[Pixel coordinate grounding data]
*** Block opens ***
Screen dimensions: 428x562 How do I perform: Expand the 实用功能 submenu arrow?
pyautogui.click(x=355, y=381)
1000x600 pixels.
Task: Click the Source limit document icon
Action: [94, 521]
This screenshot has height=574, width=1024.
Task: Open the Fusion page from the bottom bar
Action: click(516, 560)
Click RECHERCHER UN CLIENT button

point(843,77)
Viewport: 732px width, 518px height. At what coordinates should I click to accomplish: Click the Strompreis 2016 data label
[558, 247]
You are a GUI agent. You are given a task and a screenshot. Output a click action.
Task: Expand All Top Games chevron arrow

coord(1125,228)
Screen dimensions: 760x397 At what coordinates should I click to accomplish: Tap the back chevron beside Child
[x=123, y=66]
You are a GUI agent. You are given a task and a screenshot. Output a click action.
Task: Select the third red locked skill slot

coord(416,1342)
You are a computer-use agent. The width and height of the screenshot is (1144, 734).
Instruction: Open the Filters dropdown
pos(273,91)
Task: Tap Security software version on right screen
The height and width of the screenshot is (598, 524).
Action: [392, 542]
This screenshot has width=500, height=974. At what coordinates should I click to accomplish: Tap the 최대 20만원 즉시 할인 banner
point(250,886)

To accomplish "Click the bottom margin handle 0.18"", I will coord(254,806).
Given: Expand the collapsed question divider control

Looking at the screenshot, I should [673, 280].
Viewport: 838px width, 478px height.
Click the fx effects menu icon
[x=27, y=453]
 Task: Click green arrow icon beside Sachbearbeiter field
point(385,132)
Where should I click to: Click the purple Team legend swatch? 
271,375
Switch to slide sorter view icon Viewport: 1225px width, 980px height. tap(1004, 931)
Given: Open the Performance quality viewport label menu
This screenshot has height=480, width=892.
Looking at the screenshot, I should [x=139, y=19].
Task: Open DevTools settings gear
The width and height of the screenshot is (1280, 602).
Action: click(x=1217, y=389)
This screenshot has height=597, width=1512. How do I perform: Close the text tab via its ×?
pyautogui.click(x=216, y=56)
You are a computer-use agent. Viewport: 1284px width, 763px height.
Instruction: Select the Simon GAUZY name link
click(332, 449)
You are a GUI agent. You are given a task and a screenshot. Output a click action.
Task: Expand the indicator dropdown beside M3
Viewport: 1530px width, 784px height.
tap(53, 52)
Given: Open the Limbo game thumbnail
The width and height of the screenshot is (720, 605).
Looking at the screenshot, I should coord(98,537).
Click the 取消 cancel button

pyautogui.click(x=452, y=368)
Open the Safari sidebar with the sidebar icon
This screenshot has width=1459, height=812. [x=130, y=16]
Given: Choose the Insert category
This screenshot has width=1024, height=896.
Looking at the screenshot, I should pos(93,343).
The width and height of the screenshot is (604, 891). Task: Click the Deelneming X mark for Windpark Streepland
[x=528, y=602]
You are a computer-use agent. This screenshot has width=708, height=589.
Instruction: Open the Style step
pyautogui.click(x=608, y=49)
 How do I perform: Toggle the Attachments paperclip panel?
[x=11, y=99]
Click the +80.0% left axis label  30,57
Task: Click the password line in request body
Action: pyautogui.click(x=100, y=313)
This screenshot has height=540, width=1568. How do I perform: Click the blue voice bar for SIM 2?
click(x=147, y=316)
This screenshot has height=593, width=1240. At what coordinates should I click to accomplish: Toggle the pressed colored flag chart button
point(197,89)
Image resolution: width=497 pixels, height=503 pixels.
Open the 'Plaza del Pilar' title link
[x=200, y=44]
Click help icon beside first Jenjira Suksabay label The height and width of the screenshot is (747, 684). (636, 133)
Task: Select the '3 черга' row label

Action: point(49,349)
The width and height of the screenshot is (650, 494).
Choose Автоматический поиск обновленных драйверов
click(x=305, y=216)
*** Block closes ***
* **WHAT THIS TASK INVOLVES**
Exactly what appears above must be set down again in full.

* **COMPLETED TASK**
Screen dimensions: 428x562 How do I perform: Expand the 实用功能 submenu arrow?
pyautogui.click(x=355, y=381)
1000x600 pixels.
Task: Click the Source limit document icon
Action: [94, 521]
This screenshot has height=574, width=1024.
Task: Open the Fusion page from the bottom bar
Action: click(516, 560)
Click RECHERCHER UN CLIENT button

point(843,77)
Viewport: 732px width, 518px height. At what coordinates should I click to accomplish: Click the Strompreis 2016 data label
[558, 247]
You are a GUI agent. You are given a task and a screenshot. Output a click action.
Task: Expand All Top Games chevron arrow

coord(1125,228)
Screen dimensions: 760x397 At what coordinates should I click to accomplish: Tap the back chevron beside Child
[x=123, y=66]
You are a GUI agent. You are given a task and a screenshot. Output a click action.
Task: Select the third red locked skill slot

coord(416,1342)
You are a computer-use agent. The width and height of the screenshot is (1144, 734).
Instruction: Open the Filters dropdown
pos(273,91)
Task: Tap Security software version on right screen
The height and width of the screenshot is (598, 524).
Action: [392, 542]
This screenshot has width=500, height=974. At what coordinates should I click to accomplish: Tap the 최대 20만원 즉시 할인 banner
point(250,886)

To accomplish "Click the bottom margin handle 0.18"", I will coord(254,806).
Given: Expand the collapsed question divider control

Looking at the screenshot, I should [673, 280].
Viewport: 838px width, 478px height.
Click the fx effects menu icon
[x=27, y=453]
 Task: Click green arrow icon beside Sachbearbeiter field
point(385,132)
Where should I click to: Click the purple Team legend swatch? 
271,375
Switch to slide sorter view icon Viewport: 1225px width, 980px height. tap(1004, 931)
Given: Open the Performance quality viewport label menu
This screenshot has height=480, width=892.
Looking at the screenshot, I should [x=139, y=19].
Task: Open DevTools settings gear
The width and height of the screenshot is (1280, 602).
Action: click(x=1217, y=389)
This screenshot has height=597, width=1512. How do I perform: Close the text tab via its ×?
pyautogui.click(x=216, y=56)
You are a computer-use agent. Viewport: 1284px width, 763px height.
Instruction: Select the Simon GAUZY name link
click(332, 449)
You are a GUI agent. You are given a task and a screenshot. Output a click action.
Task: Expand the indicator dropdown beside M3
Viewport: 1530px width, 784px height.
tap(53, 52)
Given: Open the Limbo game thumbnail
The width and height of the screenshot is (720, 605).
Looking at the screenshot, I should coord(98,537).
Click the 取消 cancel button

pyautogui.click(x=452, y=368)
Open the Safari sidebar with the sidebar icon
This screenshot has width=1459, height=812. [x=130, y=16]
Given: Choose the Insert category
This screenshot has width=1024, height=896.
Looking at the screenshot, I should pos(93,343).
The width and height of the screenshot is (604, 891). Task: Click the Deelneming X mark for Windpark Streepland
[x=528, y=602]
You are a computer-use agent. This screenshot has width=708, height=589.
Instruction: Open the Style step
pyautogui.click(x=608, y=49)
 How do I perform: Toggle the Attachments paperclip panel?
[x=11, y=99]
Click the +80.0% left axis label  30,57
Task: Click the password line in request body
Action: pyautogui.click(x=100, y=313)
This screenshot has height=540, width=1568. How do I perform: Click the blue voice bar for SIM 2?
click(x=147, y=316)
This screenshot has height=593, width=1240. At what coordinates should I click to accomplish: Toggle the pressed colored flag chart button
point(197,89)
Image resolution: width=497 pixels, height=503 pixels.
Open the 'Plaza del Pilar' title link
[x=200, y=44]
Click help icon beside first Jenjira Suksabay label The height and width of the screenshot is (747, 684). (636, 133)
Task: Select the '3 черга' row label

Action: point(49,349)
The width and height of the screenshot is (650, 494).
Choose Автоматический поиск обновленных драйверов
click(x=305, y=216)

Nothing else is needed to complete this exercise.